▶ _Task instructions_
Among the entries that follow, how many lines contain the word "height"? Give the number alone.

******

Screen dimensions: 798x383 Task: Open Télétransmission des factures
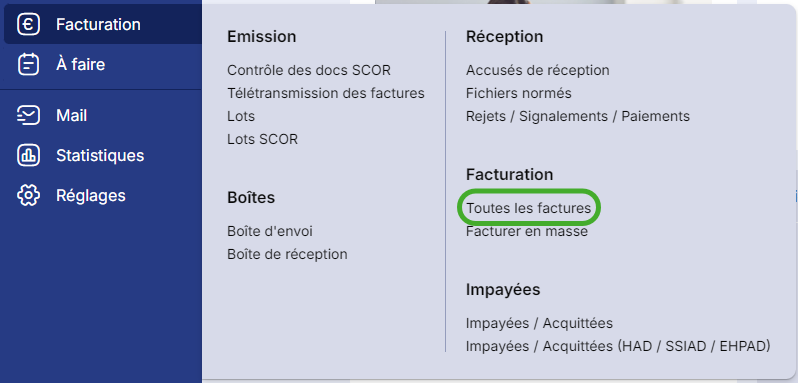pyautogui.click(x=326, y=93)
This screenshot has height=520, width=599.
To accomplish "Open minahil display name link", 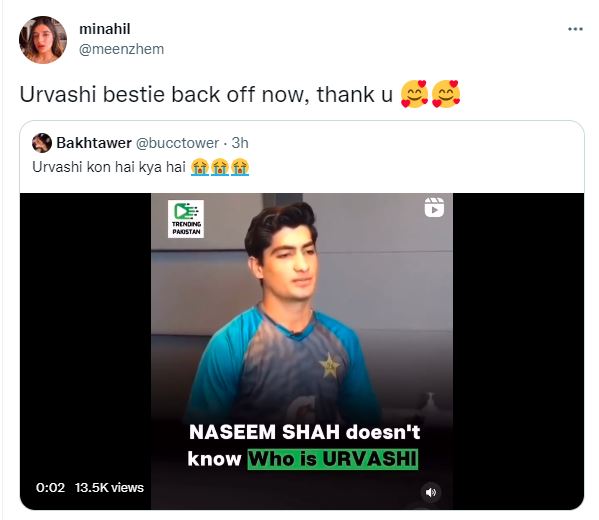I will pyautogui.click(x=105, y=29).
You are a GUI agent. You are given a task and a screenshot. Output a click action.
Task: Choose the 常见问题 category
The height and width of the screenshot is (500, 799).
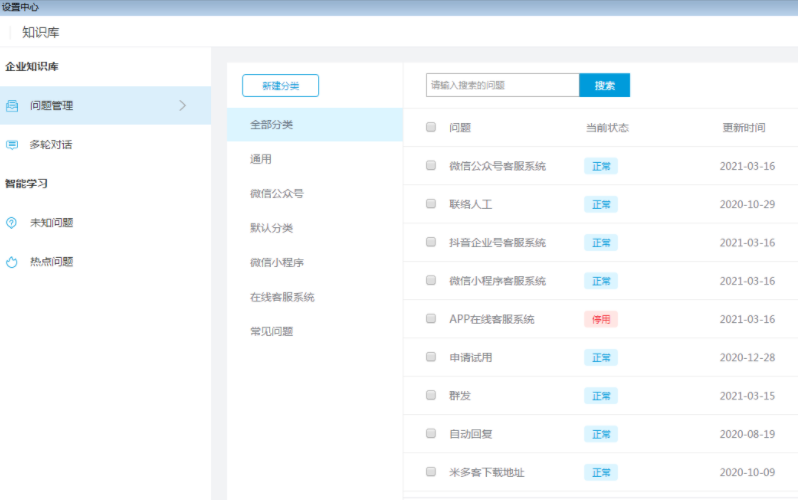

******

▶ _Answer to the problem_
2